In contrast to the literature, we used a combination of superficial and deep cervical plexus blocks for carotid surgeries. On some occasions, the ICPB may not cover the area supplied by the marginal mandibular nerve, which can cause discomfort to the patient due to the use of retractors during surgery. The SCBPs cover this area. None of our patients complained of pain due to the use of retractors.

The operative field of the CEA lies inside the carotid sheath. The carotid sheath is composed of a tight fibrous band that is less penetrative to substances, particularly infections [9]. However, it has been shown that local anesthetics penetrate through the sheath to provide anesthesia. This makes RA a favorable option for CEA. ICPB deposits local anesthetics close to the carotid sheath, enabling adequate anesthetics.
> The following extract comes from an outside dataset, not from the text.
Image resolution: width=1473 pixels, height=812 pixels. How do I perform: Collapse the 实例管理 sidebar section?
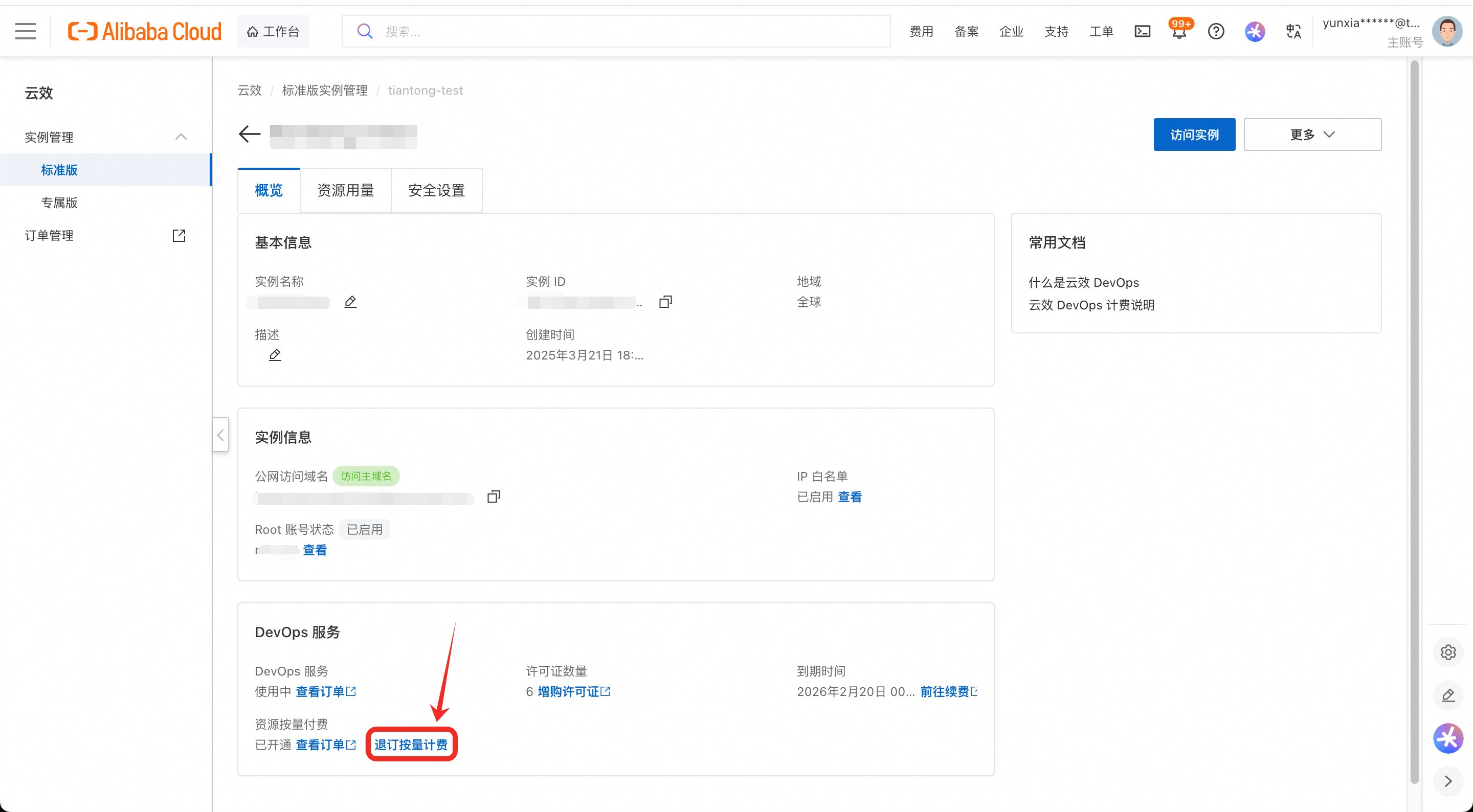(181, 137)
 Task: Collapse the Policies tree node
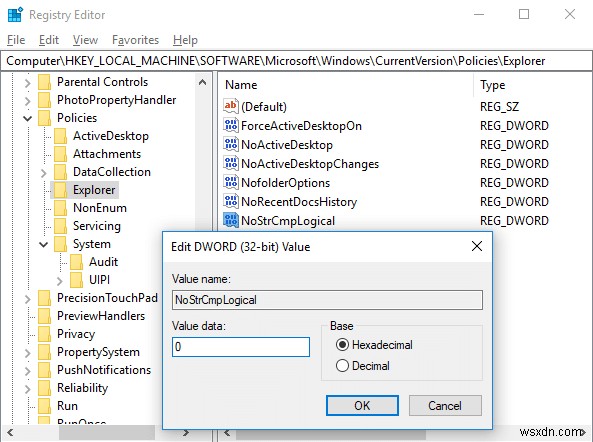[x=28, y=118]
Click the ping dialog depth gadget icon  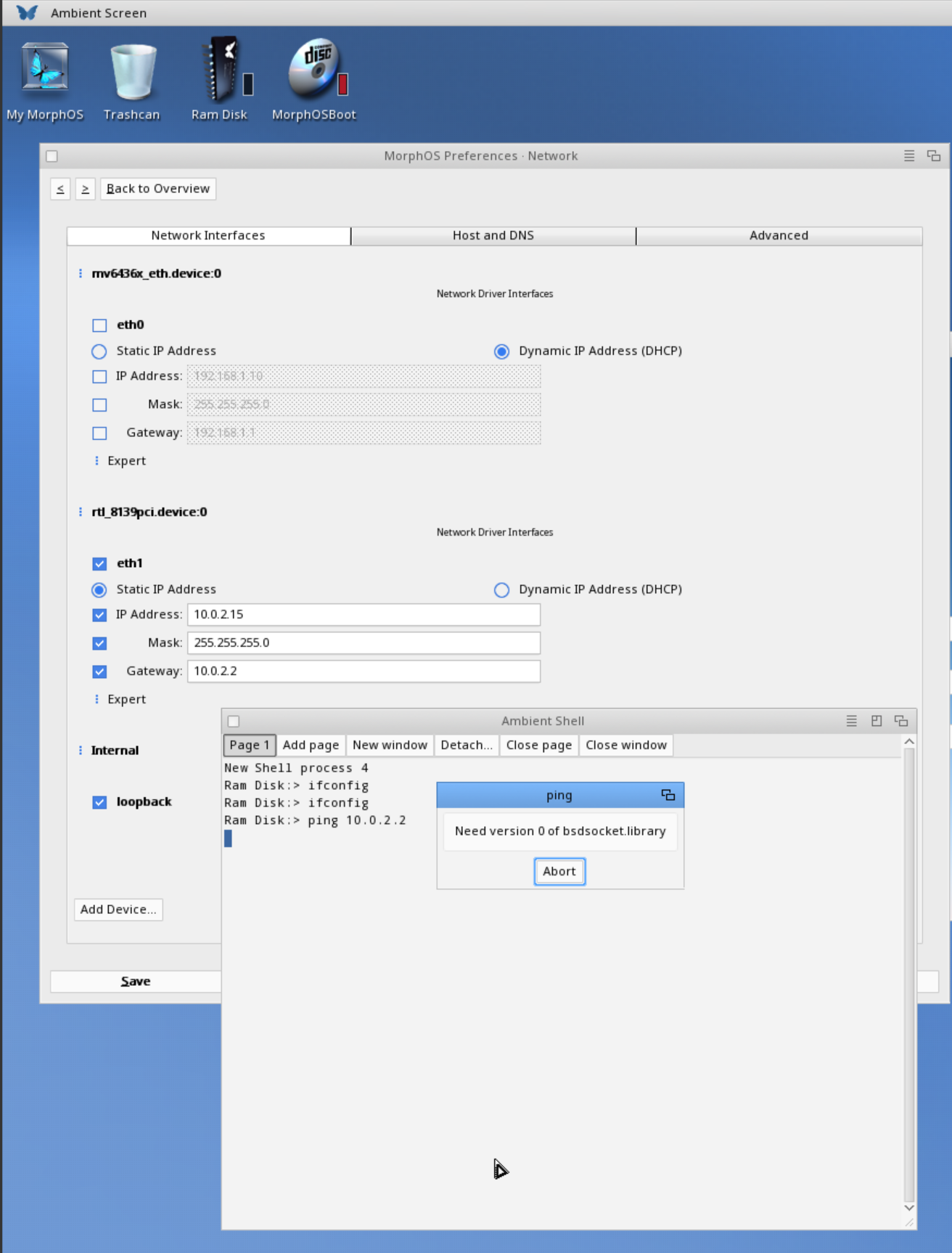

In comparison to DCPB, ICPB is relatively easy block to perform and can be done with single injection whereas DCPB may require 3 injections at different levels. The ICPB is not associated with sinister complications like epidural or subarachnoid injections or accidental vertebral artery injection which may affect the continuation of surgical procedure. Considering these factors ICPB is a safe and easy option than DCPB.

We observed fluctuations in hemodynamics during surgery in all patients. A randomized controlled trial will show whether these changes are significant in comparison to those in GA. This would be a good area to explore in further studies.

The aim of this case series is to show the adequacy of combination of SCPB and ICPB to perform CEA and to analyse the potential complications associated with it. In conclusion, ICPB in combination with SCPB provides adequate anesthesia for CEA surgeries and can be used safely in compromised patients who do not withstand GA or in situations where cerebral monitoring is not available. The SCPB is relatively easy to perform and is not associated with serious complications like intra cranial spread or phrenic nerve palsy as in DCPB. However, further studies are needed to compare the hemodynamic effects and complications of the block compared to those of GA and DCPB.